The event, entitled “Rebuilding the Middle East peace process and the impact of the death of King Hussein,” was attended by about 80 people, said GW Friends of Israel President Adam Segal.
“Students had the opportunity to share their views and find out facts from an expert,” Segal said.
In his speech, Miller called the peace process “irreversible,” citing the progress the peace accords have made in the 1990s as an indication of peace in the future, said Marc Shaller, GW College Democrats president. The CDs co-sponsored the event.
Segal said the death of King Hussein, a strong proponent of the peace process, occurred just two days after the event was advertised, adding to the impact of the lecture.
Hussein died Feb. 7 after a long and public bout with cancer.
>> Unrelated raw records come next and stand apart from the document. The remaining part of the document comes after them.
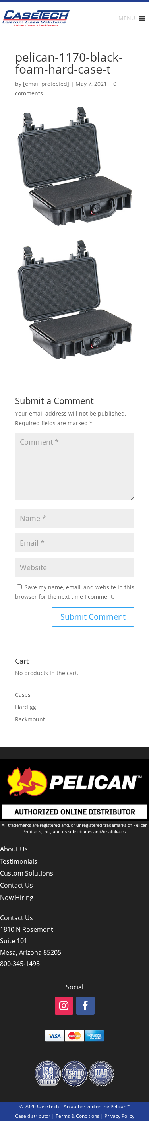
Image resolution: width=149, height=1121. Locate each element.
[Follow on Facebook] (85, 1006)
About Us (14, 849)
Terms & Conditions (77, 1116)
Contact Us (16, 885)
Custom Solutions (26, 873)
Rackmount (30, 719)
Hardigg (25, 707)
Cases (23, 694)
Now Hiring (16, 897)
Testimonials (18, 861)
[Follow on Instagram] (64, 1006)
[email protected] (46, 83)
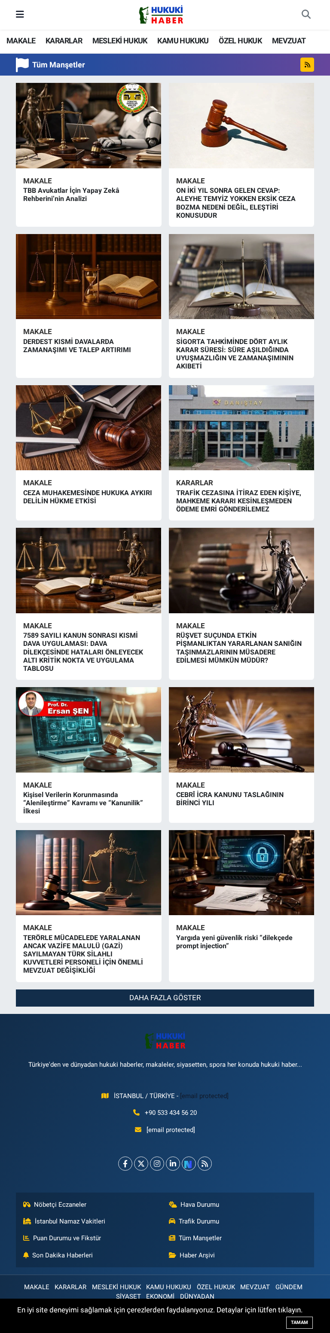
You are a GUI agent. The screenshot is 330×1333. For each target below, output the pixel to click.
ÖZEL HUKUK (240, 40)
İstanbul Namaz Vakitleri (70, 1221)
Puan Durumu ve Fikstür (67, 1238)
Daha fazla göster (165, 997)
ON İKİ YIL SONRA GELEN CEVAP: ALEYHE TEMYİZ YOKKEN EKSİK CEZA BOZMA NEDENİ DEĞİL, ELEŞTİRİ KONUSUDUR (236, 202)
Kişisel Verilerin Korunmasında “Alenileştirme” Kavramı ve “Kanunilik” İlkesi (83, 803)
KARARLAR (64, 40)
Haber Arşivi (197, 1255)
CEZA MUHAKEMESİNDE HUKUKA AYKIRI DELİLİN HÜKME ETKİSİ (87, 497)
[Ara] (306, 15)
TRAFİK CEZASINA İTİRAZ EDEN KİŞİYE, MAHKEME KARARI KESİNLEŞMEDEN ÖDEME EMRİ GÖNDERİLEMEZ (238, 501)
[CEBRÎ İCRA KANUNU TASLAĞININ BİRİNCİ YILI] (242, 729)
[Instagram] (157, 1163)
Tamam (299, 1322)
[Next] (189, 1163)
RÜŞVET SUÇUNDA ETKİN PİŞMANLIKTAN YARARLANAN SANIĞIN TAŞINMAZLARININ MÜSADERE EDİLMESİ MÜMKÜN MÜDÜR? (239, 647)
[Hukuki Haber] (161, 14)
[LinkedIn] (173, 1163)
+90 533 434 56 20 (171, 1113)
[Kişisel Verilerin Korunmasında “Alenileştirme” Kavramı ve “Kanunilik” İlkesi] (89, 729)
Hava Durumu (199, 1204)
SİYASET (128, 1296)
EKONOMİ (160, 1296)
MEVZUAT (289, 40)
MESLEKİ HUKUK (119, 40)
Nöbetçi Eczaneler (60, 1204)
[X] (141, 1163)
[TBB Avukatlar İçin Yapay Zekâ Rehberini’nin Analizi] (89, 125)
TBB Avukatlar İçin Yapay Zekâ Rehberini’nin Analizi (71, 194)
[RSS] (205, 1163)
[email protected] (204, 1096)
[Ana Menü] (20, 14)
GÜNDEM (288, 1287)
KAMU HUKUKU (182, 40)
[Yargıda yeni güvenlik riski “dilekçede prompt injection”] (242, 872)
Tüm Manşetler (200, 1238)
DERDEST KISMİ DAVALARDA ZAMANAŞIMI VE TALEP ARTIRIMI (77, 346)
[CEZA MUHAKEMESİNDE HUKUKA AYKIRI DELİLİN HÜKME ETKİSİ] (89, 427)
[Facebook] (125, 1163)
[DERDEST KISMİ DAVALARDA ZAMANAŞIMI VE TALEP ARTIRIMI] (89, 276)
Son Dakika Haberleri (62, 1255)
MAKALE (20, 40)
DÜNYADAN (197, 1296)
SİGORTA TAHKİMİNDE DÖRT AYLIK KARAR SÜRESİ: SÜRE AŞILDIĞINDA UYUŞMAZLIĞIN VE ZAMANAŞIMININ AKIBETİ (234, 354)
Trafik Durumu (199, 1221)
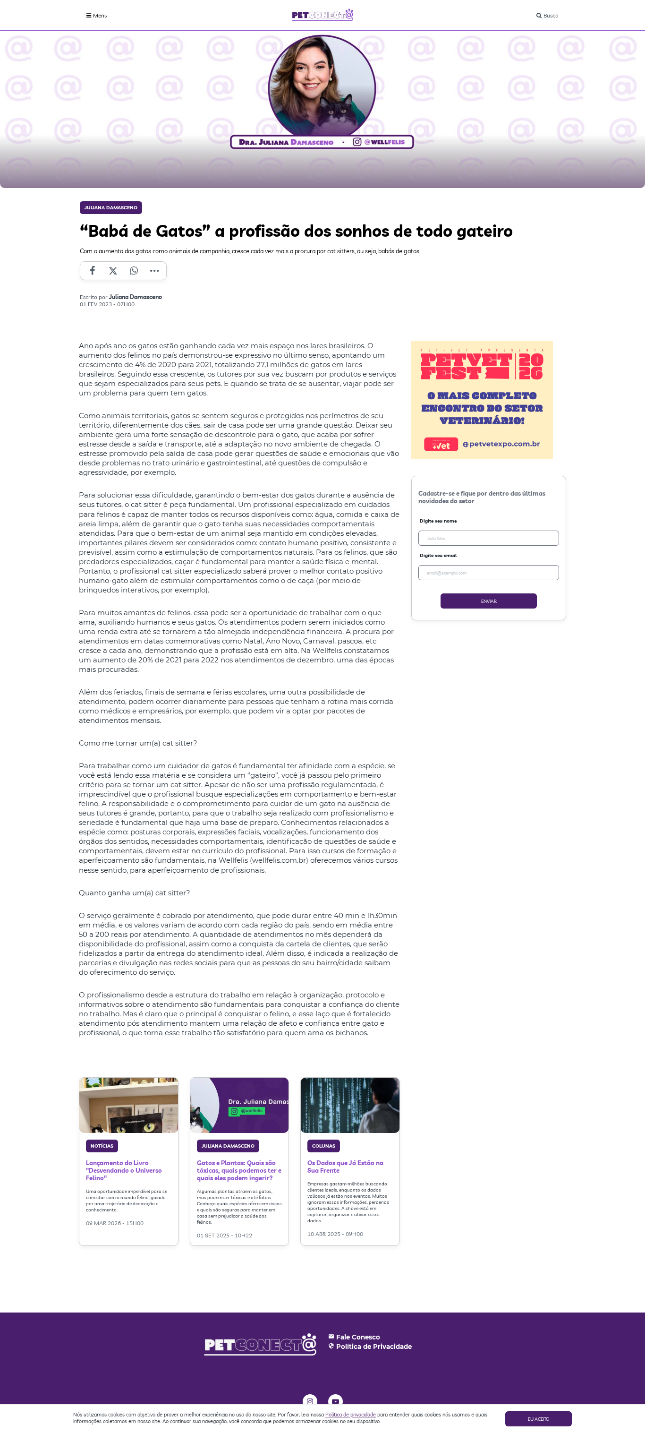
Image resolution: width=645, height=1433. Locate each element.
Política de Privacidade (374, 1346)
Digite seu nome (438, 521)
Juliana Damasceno (111, 208)
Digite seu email (438, 555)
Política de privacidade (350, 1414)
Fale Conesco (358, 1337)
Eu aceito (539, 1419)
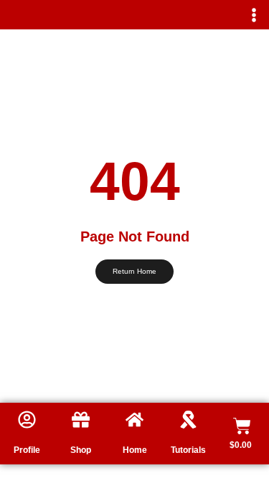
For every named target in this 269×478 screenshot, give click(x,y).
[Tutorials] (188, 420)
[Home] (134, 420)
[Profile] (27, 420)
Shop (80, 450)
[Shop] (81, 420)
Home (135, 450)
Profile (27, 450)
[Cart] (242, 426)
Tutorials (188, 450)
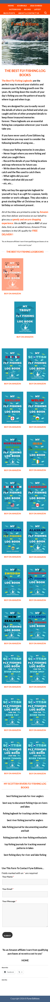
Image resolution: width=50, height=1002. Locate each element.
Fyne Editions (25, 2)
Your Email (7, 889)
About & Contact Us (28, 13)
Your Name (8, 877)
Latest (37, 9)
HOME (11, 5)
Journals (22, 5)
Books (27, 9)
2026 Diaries (36, 5)
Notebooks (15, 9)
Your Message (9, 901)
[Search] (45, 12)
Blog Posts (9, 13)
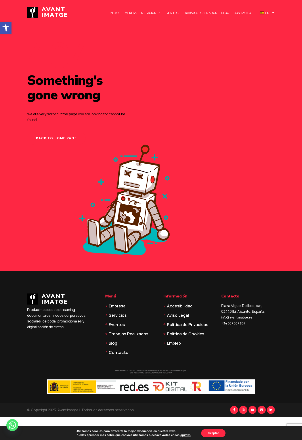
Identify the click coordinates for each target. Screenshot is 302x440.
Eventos (171, 13)
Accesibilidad (180, 306)
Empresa (130, 13)
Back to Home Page (56, 138)
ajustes (185, 435)
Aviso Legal (178, 315)
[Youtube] (252, 410)
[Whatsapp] (12, 428)
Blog (225, 13)
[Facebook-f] (234, 410)
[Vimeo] (262, 410)
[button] (5, 28)
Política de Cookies (185, 333)
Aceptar (213, 433)
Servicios (148, 13)
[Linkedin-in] (271, 410)
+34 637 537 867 (233, 323)
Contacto (242, 13)
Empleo (174, 343)
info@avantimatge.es (236, 317)
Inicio (114, 13)
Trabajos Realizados (200, 13)
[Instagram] (243, 410)
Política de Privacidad (187, 324)
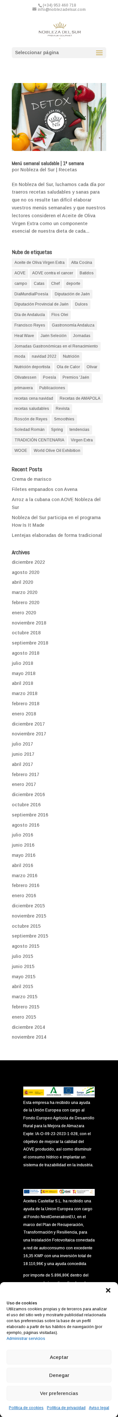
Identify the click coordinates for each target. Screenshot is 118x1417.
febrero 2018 (25, 703)
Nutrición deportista (32, 367)
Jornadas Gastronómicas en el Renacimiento (56, 346)
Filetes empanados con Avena (44, 489)
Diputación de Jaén (72, 294)
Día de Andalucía (29, 314)
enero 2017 (24, 784)
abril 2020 (22, 582)
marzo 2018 (24, 693)
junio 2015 (23, 966)
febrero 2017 (25, 774)
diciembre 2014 (28, 1027)
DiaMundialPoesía (31, 294)
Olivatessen (25, 377)
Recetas (68, 169)
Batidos (87, 273)
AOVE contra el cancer (52, 273)
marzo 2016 (24, 875)
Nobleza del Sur (37, 169)
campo (20, 283)
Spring (57, 429)
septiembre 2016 (30, 814)
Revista (62, 408)
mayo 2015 (23, 976)
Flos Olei (59, 314)
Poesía (49, 377)
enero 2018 (24, 713)
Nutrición (71, 356)
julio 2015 (22, 956)
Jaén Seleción (54, 335)
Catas (39, 283)
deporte (73, 283)
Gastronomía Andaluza (73, 325)
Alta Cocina (81, 262)
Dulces (81, 304)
He was the Middle East’s longest reigning monarch, having assumed the throne in 1952. He played a significant role in furthering the peace process between Israel, its Arab neighbors and Palestinians. Hussein’s eldest son Abdullah is Jordan’s new king.
“The death of King Hussein deeply saddened members of the Friends of Israel,” Segal said.
“We look forward to King Abdullah playing an important role in the future peace process and bringing Arabs, Israelis and Americans to a better understanding,” he said.
Shaller said Miller was an effective speaker because he dedicated more time for student questions than he did to his lecture, allowing students to express their views.
“Miller plays the role of mediator perfectly,” Shaller. “He’s as bi-partisan as you can be and his perspective on the Middle East is enlightening and refreshing.”